The backlash—and legal actions—in response to YouTube star PewDiePie’s use of racist language has prompted him to issue an apology, because he likes money and fame and would like to keep both.
I’m not a gamer, but as a citizen of the Internet I’ve had to hear a lot about this dude—and over the last few years, about his screwups—and I just. Do. Not. Get. It. From what I’ve seen, PewDiePie (I cannot type this ridiculous handle without laughing) has been applauded by Nazis and the far right, has a long history of disappointing his fans, and inexplicably continues to make millions of dollars by playing video games. I’d appreciate if someone could explain his appeal; every time I see his name mentioned, it’s for making a terrible joke or a reprehensible action like his recent use of the n-word, and while I can understand some fans still flocking to his banner, why he still has the support of brands is mind-boggling.

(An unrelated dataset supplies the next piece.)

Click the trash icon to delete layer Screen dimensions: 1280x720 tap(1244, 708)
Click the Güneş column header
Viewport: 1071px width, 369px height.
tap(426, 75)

My friend Alex, an avid gamer, pointed out that there doesn’t seem to be any real ramifications for PewDiePie’s actions: “I think someone should really deep dive into why sponsors continue to support him. Collect statements. Actual statements and not just ‘well, he brings in a ton of money for us’. No one in the gaming journalism community wants to really dive in on this problem and that’s what frustrates me. It’s just ‘he made a bad’ and that’s the end of it.” Not being a part of the gaming journalism community, the continued white glove treatment this guy seems to receive is puzzling and concerning.
At least Kjellberg’s brief apology video, released today and already at nearly 2 million views, is entertaining to watch. Mostly because he calls himself an idiot, and by dint of this demonstrates that he’s capable of self-awareness.

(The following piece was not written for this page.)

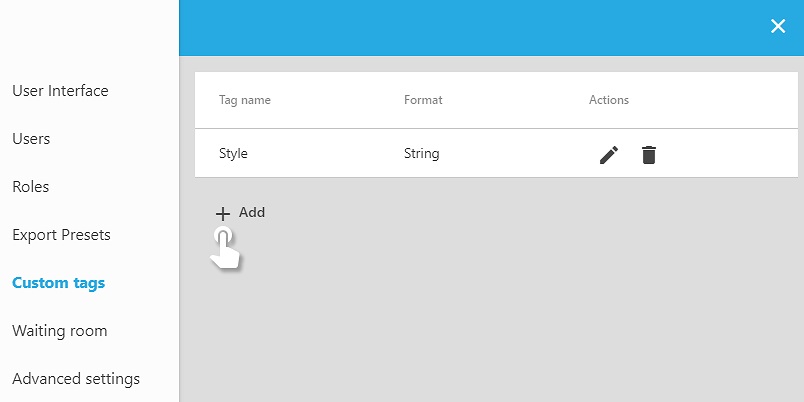Click the String format value
The image size is (804, 402).
click(421, 154)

As The Washington Post summarizes:
“You probably won’t believe me when I say this,” his response begins, “but whenever I go online, and I hear other players use the same kind of language that I did, I always find it extremely immature and stupid and I hate how I now personally fed into that part of gaming as well.”
Kjellberg said he used the word “in the heat of the moment,” and chose the “worst word I could possibly think of.”

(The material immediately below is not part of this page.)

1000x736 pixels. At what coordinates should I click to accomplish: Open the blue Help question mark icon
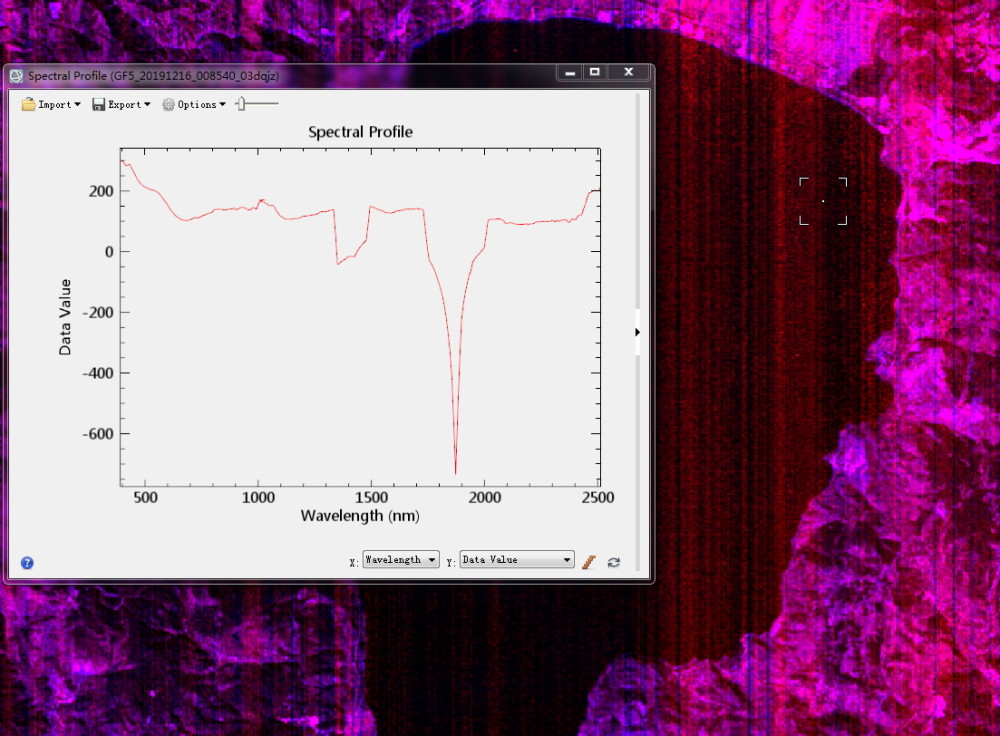[27, 563]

“I’m disappointed in myself,” he added. “It seems like I’ve learned nothing from all these past controversies.”
It’s good that Kjellberg apologized, but bad that this is likely the book closing on the matter for him and many of his fans and sponsors. He’s not sorry about using the word; he’s likely used it many times before. That kind of language doesn’t just emerge from a vacuum. He’s sorry that he was caught. His “aw shucks I just slipped up” approach isn’t enough.
Let’s see PewDiePie make a video where he talks with those disappointed fans. Let’s see him engage with social justice luminaries. Let’s see him put down the joystick and pick up some James Baldwin. Let’s see him do the work to be better and not just lip service. But more importantly, let’s see some courage from sponsors taking a stand and refusing to have their brand associated with him any longer. The copyright claim filed by the makers of Firewatch was a great start but it wasn’t enough.
Already, the comments on the video are filling up with excuses on his behalf. “Nobody’s perfect.” “Saying one word does NOT make you a racist.” “Don’t get yourself down, we don’t hate you for saying that word, it’s just that the world is getting more and more offended for no reason.” “If you’ve ever played any video game online, then you know how common this word is.” Essentially, racist boys will be racist boys, and there’s nothing that can be done about it. “Lol the comment section is full of n-word,” points out one commenter.
It’s days like this I’m glad that the last video game I truly loved was Super Mario Land 2.